P-Glycoprotein (P-gp) and cytochrome P450 3A (CYP3A) share common substrates and expression properties, but the relationship of mdr1 deficiency to CYP3A-mediated metabolism and protein, expression is not established. The in vitro kinetic parameters of CYP3A-mediated metabolism of midazolam (MDZ), triazolam (TRZ), and dexamethasone (DEX) were studied in liver microsomes from three mdr1a(-/-) mice, one mdr1a/b(-/-) mouse, and mdr1a/b(+/+) controls. The kinetic profiles of CYP3A-mediated MDZ 4-hydroxylation were not significantly different between mdr1-deficient animals and controls. Overall mean (+/- SEM, N = 8) values were: V-max, 0.74 +/- 0.05 nmol/min/mg protein; K-m, 28.2 +/- 2.7 mu M; and estimated intrinsic clearance, 0.026 +/- 0.003 mL/min/mg protein.

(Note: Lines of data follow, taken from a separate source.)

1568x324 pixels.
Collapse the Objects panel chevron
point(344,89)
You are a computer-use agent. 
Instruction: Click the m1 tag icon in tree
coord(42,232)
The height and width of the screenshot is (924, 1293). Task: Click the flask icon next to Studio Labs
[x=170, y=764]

Likewise, rates of formation of alpha-OH- and 4-OH-TRZ (from 500 mu M TRZ), and of DEX metabolites sensitive to ketoconazole inhibition, M1 and M5 (from 20 mu M DEX), did not differ between mdr1-deficient and control animals. Immunoquantified microsomal CYP3A protein levels in mdr1a(-/-), mdr1/a/b(-/-), and mdr1a/b(-/-) mice were not different, with overall mean immunoreactive protein levels of 2.68 +/- 0.09 pmol/mu g protein. Although CYP3A and P-gp share aspects of activity and expression, disruption of the mdr1 genes does not affect CYP3A-mediated metabolism or protein expression in the mouse. BIOCHEM PHARMACOL 57;11:1227-1232, 1999. (C) 1999 Elsevier Science Inc.